Collected data
....
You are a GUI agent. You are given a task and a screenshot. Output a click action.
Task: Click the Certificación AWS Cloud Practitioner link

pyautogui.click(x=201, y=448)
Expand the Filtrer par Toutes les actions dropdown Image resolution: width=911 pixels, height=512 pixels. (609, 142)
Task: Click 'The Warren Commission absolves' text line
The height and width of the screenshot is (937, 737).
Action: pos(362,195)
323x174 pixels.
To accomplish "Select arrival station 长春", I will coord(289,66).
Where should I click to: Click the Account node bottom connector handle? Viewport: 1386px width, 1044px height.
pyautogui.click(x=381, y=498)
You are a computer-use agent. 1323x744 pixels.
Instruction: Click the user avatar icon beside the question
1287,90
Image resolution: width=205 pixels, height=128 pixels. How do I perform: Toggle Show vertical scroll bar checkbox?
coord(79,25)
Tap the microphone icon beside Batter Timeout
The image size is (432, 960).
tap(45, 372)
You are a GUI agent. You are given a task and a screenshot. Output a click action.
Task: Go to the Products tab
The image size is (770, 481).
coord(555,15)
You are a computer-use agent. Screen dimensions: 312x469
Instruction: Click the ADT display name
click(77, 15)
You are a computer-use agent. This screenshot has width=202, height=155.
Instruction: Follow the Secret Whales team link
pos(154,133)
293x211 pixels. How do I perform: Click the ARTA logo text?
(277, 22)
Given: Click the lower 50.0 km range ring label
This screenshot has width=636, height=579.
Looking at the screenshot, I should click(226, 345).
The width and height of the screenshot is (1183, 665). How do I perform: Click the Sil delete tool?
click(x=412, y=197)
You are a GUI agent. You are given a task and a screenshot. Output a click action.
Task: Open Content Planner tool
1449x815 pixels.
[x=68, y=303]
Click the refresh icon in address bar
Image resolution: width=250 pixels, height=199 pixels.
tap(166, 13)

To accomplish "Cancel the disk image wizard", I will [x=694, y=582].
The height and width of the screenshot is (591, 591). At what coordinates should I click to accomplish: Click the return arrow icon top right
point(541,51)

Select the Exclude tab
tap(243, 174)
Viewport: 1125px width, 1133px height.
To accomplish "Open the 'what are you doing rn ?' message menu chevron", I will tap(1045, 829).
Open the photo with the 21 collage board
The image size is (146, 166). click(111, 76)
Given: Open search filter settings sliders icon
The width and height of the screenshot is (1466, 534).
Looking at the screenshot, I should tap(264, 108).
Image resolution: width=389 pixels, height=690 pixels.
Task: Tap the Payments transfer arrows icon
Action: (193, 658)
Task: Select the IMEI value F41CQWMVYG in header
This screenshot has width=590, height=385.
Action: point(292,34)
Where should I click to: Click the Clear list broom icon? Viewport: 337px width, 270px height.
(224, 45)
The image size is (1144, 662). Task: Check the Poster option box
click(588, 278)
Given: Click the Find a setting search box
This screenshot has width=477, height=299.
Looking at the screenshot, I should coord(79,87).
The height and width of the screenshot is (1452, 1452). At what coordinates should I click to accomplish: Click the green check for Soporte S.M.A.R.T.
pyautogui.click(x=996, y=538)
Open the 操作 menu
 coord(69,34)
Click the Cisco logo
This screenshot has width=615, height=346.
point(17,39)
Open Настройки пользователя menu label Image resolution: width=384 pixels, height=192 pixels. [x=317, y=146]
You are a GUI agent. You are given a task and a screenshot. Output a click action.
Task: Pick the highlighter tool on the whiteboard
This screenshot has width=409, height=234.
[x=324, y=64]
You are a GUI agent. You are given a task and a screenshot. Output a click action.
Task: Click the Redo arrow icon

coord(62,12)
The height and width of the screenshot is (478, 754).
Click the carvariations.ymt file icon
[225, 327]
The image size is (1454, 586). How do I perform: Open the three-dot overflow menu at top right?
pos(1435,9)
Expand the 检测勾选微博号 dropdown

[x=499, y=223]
....
— Required action —
Give back, exactly and with nothing added, the lines from the line containing "Click the Cisco logo" through the final line of the records above, both of them included.

— Solution to the exercise —
Click the Cisco logo
This screenshot has width=615, height=346.
point(17,39)
Open Настройки пользователя menu label Image resolution: width=384 pixels, height=192 pixels. [x=317, y=146]
You are a GUI agent. You are given a task and a screenshot. Output a click action.
Task: Pick the highlighter tool on the whiteboard
This screenshot has width=409, height=234.
[x=324, y=64]
You are a GUI agent. You are given a task and a screenshot. Output a click action.
Task: Click the Redo arrow icon

coord(62,12)
The height and width of the screenshot is (478, 754).
Click the carvariations.ymt file icon
[225, 327]
The image size is (1454, 586). How do I perform: Open the three-dot overflow menu at top right?
pos(1435,9)
Expand the 检测勾选微博号 dropdown

[x=499, y=223]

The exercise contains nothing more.